Located in the northwest corner of Missoula County, Lindbergh Lake is a rather narrow, long, summer resort lake. A county road 16 miles north of the town of Seeley Lake on Montana Highway 83 provides easy access. Lindbergh Lake, located near the divide between the Swan and Clearwater drainages, is an excellent jumping-off point for nearby high mountain lakes. Crystal, Turquoise, and Glacier Lakes are all within an easy day's hike from Lindbergh Lake.
Because of limited spawning areas and low basic productivity due to low temperatures and lack of food sources, this is not an outstanding angling location, but it is still a very scenic and remote spot. FWP annually plants the lake with 30,000 4- to 6-inch cutthroat trout and about 100,000 kokanee salmon, but there just isn't enough food to sustain a large fish population, and the lake is too remote for more intensive management.

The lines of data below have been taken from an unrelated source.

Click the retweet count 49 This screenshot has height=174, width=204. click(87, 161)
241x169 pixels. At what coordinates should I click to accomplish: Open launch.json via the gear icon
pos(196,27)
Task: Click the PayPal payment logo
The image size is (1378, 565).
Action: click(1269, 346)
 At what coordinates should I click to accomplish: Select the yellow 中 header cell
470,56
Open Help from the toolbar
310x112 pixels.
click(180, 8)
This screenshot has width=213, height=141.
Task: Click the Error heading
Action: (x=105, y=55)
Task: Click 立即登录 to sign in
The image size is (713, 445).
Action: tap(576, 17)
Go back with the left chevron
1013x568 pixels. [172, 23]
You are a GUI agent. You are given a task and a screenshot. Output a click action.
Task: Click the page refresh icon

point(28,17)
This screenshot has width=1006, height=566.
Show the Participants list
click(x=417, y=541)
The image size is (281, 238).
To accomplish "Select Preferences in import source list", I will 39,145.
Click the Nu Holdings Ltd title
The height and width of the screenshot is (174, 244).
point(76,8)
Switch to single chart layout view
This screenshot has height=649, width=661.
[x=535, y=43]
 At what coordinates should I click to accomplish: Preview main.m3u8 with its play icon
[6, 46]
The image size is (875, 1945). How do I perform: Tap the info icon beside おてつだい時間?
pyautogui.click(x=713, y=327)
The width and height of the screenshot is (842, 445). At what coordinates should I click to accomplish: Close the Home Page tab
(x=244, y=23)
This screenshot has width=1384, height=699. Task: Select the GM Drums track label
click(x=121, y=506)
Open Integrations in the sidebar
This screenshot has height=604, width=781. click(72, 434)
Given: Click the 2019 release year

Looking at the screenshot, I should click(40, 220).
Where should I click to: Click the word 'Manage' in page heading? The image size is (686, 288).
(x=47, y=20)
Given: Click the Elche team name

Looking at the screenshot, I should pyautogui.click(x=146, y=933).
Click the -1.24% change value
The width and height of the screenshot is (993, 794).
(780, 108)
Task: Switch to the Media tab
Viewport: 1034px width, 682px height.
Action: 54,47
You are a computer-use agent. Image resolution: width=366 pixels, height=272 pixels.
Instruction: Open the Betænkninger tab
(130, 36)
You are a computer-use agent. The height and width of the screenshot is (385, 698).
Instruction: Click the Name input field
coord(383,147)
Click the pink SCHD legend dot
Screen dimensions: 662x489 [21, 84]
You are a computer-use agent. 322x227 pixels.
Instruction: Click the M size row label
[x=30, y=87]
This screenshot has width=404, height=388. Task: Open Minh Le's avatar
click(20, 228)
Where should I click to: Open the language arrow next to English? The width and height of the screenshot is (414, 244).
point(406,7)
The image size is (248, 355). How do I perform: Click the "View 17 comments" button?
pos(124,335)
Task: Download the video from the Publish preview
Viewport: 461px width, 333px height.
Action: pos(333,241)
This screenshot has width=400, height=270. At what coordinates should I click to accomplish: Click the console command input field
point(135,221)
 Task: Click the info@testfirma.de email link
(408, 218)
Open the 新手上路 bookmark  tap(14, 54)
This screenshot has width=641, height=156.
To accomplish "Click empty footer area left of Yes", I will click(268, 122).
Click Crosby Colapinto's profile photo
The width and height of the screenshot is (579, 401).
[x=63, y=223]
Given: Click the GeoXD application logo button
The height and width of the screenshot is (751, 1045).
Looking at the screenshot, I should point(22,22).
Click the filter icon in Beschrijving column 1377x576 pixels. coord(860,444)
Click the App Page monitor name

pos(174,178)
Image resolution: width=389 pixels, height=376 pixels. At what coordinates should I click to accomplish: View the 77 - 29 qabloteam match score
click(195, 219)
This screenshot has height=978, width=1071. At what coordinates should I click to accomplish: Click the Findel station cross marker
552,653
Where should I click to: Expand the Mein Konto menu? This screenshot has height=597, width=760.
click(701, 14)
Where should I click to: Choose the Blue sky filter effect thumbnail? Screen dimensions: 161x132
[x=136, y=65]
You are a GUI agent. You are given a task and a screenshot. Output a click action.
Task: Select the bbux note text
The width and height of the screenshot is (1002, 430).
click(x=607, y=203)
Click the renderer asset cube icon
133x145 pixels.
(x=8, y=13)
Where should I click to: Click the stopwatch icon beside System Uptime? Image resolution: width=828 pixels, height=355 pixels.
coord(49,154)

All that aside, the lake does provide good summer fishing for 12-inch cutthroat trout. In addition, kokanee salmon provide plenty of challenge to any angler. Thomas Cyclones and Mepps spinners do well, along with other artificial lures, when trolled about 8 to 20 feet deep. There is virtually no winter fishery here because of the lake's severely low temperatures and remoteness. FWP says that the lake is holding its own as a fishery. The department will continue its present stocking rate and schedule.
Lindbergh Lake is remote enough that your chances of seeing some big game and other species of wildlife are good. Moose, mule deer, white-tailed deer, elk, and black bears frequent the area and usually can be seen early in the morning and late in the evening. There is a Forest Service campground at the north end of the lake, and anglers report waking in the morning and watching a moose gently wade along the shallower edges. And, of course, the late evening lullaby of the loon has put many a weary camper to sleep.
Stop in at the Condon Forest Service Ranger Station, located on Montana Highway 83, for backcountry maps and information on fishing conditions at the lake.